Dataset items
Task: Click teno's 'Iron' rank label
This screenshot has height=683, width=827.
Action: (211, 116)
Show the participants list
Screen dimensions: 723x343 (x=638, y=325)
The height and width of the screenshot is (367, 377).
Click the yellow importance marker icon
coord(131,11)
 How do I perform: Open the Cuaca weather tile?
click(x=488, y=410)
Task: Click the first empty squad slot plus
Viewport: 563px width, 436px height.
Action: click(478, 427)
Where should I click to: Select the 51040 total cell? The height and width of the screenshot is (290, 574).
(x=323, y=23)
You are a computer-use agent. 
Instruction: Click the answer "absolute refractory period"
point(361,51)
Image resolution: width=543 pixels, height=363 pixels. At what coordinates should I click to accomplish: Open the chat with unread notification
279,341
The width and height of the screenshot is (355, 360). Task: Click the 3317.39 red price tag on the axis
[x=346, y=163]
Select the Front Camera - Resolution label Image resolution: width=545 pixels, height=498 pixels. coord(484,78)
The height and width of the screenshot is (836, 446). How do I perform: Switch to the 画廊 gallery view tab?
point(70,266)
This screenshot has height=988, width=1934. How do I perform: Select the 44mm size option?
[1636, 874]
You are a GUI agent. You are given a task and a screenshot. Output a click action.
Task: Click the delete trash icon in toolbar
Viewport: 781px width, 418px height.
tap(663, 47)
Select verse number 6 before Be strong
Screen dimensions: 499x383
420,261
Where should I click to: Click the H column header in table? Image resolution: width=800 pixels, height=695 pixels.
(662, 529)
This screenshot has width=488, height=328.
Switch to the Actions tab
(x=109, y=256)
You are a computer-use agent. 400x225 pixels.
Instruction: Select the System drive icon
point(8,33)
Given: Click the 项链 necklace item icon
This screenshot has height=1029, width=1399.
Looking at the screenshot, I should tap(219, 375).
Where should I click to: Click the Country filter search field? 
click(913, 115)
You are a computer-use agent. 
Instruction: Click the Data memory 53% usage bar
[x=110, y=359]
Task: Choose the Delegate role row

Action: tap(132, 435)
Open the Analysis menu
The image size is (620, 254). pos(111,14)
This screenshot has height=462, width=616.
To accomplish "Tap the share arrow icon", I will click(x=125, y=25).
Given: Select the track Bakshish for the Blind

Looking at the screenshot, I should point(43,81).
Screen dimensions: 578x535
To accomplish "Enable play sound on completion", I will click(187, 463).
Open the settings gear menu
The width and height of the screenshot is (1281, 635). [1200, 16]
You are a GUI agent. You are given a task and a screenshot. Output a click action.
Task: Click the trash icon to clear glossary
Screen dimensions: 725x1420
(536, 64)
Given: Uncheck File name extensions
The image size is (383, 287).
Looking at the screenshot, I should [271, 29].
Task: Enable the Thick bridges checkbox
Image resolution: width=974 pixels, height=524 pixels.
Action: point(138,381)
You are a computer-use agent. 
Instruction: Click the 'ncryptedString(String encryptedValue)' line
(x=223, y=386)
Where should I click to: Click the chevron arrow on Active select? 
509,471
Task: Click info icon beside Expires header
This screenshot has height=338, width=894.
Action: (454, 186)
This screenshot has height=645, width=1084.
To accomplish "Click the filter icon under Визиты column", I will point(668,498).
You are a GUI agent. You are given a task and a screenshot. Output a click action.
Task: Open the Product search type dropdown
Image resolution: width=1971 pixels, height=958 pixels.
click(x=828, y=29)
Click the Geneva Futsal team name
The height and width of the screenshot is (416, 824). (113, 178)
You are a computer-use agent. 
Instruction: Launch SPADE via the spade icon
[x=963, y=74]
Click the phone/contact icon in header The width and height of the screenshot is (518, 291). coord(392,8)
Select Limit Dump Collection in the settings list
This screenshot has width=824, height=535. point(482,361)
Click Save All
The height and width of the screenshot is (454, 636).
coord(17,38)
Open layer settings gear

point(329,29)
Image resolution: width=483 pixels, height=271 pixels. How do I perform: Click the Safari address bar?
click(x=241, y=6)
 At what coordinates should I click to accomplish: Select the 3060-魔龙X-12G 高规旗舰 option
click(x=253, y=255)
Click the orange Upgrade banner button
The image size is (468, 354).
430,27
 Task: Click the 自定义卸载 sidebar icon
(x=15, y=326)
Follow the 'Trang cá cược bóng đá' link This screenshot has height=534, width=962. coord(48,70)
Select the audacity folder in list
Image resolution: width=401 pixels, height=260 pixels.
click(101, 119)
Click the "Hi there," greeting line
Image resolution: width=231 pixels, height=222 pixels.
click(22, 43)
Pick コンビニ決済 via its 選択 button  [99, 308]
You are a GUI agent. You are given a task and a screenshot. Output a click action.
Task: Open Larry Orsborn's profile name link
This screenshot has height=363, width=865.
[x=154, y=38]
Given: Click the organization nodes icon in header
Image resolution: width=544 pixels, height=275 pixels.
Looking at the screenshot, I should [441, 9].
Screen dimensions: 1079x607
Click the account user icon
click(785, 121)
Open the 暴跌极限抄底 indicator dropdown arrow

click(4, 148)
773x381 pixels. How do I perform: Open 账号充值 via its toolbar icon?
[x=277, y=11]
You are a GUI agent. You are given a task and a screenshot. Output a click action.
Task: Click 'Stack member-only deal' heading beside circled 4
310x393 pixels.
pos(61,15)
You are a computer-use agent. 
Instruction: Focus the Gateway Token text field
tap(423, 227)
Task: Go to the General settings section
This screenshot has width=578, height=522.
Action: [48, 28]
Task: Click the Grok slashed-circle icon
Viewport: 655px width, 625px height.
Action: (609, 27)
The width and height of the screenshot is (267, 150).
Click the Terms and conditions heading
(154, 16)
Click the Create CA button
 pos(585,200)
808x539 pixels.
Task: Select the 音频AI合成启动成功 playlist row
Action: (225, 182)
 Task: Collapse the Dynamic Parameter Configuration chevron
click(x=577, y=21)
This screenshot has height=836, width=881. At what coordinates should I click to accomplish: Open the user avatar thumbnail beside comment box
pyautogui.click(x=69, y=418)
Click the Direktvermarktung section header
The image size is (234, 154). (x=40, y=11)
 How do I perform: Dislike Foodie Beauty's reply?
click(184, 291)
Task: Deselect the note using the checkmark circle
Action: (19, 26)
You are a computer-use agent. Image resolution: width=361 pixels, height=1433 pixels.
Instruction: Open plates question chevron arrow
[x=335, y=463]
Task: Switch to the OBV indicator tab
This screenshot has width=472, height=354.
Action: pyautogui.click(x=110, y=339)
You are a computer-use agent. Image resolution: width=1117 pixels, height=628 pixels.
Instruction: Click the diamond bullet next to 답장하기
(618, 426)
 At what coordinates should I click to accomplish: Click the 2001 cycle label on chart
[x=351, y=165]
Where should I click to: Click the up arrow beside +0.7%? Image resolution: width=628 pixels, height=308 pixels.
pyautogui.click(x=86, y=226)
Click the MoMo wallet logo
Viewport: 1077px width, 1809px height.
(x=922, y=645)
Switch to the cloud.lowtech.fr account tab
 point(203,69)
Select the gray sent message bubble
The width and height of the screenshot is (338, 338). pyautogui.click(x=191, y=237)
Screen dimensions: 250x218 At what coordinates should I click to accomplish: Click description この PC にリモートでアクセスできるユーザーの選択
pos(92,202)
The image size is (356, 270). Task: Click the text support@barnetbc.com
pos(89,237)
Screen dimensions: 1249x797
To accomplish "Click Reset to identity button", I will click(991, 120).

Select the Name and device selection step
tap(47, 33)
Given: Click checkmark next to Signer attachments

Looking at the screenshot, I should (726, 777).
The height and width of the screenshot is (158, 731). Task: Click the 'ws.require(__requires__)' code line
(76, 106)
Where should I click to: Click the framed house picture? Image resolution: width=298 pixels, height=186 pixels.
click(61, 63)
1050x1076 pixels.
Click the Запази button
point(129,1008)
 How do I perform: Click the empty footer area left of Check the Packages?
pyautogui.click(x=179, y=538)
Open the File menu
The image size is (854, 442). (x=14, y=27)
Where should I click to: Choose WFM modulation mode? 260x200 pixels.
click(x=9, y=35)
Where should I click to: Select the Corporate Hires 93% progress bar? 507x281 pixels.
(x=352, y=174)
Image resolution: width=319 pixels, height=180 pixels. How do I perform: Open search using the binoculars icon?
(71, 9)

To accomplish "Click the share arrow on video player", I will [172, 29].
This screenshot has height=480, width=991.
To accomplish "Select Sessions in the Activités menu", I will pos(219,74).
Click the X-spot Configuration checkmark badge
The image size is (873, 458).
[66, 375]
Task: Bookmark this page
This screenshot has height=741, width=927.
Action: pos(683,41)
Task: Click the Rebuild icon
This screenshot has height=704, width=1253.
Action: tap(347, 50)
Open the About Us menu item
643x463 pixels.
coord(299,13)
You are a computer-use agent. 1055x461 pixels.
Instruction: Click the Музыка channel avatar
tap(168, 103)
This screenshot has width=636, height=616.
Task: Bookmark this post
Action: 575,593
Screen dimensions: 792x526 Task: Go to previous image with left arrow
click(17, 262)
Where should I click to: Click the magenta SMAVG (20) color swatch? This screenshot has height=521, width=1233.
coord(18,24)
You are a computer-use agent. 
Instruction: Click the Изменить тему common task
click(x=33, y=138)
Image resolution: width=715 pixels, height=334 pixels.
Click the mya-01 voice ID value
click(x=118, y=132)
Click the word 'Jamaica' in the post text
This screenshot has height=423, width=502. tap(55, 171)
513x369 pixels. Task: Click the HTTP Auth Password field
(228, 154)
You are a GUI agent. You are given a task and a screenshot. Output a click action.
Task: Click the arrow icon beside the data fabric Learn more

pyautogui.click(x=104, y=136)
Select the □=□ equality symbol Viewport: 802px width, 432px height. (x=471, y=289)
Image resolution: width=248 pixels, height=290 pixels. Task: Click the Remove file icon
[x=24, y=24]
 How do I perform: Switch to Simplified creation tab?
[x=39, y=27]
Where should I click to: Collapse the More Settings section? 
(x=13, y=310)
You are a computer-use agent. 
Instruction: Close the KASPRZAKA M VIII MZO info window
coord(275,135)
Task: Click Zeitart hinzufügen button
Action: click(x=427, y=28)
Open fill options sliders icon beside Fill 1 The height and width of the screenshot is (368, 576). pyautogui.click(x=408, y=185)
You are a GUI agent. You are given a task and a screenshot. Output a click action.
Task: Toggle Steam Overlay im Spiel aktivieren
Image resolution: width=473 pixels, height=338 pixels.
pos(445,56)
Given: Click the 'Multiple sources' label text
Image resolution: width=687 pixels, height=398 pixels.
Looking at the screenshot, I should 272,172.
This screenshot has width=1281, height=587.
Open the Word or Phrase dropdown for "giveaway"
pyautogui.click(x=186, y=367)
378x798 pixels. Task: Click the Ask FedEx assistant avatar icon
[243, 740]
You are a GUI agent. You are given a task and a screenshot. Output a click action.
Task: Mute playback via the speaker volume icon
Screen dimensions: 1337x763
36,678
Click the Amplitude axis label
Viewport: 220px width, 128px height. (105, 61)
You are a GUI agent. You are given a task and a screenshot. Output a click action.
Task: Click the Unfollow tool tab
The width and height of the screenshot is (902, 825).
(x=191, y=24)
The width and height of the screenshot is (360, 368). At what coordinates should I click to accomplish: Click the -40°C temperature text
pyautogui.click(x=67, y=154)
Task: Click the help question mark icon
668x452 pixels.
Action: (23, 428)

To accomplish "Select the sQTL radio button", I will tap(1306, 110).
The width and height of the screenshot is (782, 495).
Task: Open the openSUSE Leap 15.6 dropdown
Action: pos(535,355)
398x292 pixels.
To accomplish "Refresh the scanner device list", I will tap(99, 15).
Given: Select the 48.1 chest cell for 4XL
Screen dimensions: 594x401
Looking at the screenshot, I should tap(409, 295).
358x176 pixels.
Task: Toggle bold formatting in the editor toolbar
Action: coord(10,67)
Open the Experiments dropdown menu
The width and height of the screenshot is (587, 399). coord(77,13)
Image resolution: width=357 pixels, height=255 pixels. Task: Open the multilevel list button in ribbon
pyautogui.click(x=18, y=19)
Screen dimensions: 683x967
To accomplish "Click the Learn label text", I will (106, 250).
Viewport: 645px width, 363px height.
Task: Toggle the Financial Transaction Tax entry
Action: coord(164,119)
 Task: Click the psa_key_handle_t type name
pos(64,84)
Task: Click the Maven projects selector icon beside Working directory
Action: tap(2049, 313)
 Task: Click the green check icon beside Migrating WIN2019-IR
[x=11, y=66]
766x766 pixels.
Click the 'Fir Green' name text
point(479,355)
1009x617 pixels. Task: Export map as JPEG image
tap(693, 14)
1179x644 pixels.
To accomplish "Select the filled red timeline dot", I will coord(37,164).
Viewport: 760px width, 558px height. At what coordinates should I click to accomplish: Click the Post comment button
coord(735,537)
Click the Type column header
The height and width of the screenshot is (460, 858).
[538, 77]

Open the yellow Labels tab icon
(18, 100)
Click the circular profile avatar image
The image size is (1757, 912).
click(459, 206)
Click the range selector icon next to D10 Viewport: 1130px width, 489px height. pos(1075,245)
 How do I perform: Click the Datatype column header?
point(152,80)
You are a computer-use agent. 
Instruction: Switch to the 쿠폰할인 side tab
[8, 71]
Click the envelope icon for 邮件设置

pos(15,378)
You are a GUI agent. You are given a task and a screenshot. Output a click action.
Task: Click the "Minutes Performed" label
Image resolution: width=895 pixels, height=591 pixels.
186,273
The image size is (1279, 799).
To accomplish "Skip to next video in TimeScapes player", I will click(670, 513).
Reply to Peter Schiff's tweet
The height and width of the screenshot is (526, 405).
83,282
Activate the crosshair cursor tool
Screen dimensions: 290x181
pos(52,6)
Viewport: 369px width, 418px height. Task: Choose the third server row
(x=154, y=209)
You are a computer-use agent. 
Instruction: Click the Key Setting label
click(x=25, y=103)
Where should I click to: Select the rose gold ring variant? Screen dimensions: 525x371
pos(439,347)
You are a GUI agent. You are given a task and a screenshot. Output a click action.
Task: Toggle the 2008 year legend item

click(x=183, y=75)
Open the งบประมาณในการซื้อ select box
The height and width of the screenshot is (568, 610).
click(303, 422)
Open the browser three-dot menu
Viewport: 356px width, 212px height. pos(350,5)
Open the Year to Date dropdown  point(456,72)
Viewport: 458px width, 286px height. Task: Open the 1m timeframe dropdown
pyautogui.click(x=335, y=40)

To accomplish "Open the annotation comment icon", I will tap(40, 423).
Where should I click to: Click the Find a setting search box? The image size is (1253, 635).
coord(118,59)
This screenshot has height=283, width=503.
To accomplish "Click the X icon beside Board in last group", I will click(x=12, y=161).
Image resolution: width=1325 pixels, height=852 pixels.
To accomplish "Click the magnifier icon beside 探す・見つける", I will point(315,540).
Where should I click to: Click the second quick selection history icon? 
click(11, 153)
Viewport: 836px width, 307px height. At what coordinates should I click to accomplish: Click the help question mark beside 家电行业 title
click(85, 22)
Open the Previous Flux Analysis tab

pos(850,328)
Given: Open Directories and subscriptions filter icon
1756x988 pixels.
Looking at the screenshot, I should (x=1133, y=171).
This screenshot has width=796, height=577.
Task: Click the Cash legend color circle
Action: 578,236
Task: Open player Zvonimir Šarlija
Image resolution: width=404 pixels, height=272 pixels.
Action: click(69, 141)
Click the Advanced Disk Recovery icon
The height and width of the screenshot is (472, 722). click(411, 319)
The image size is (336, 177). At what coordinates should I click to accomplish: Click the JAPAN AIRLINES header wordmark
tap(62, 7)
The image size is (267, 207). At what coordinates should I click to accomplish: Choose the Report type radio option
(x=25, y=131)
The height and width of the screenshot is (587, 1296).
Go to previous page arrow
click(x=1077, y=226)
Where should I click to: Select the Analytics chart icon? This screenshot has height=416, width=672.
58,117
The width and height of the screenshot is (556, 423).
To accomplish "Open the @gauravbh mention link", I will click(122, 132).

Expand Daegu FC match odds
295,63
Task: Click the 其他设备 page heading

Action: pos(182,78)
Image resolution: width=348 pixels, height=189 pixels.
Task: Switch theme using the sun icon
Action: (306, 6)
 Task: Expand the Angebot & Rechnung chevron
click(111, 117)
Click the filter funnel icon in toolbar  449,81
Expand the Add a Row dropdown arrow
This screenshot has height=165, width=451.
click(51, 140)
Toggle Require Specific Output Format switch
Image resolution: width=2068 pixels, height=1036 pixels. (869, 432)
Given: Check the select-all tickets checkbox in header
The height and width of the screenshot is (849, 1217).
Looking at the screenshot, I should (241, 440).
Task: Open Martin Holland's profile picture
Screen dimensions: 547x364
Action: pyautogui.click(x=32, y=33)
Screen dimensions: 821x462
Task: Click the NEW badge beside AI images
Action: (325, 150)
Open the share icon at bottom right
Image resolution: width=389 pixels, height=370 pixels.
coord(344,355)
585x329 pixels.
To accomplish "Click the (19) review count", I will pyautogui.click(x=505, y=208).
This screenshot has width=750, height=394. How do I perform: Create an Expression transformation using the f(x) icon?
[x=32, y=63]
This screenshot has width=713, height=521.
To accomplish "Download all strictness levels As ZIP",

[ACTION ITEM]:
Identify how many lines in the entries above contain the word "link" and provide only that figure.

[TASK RESULT]:
3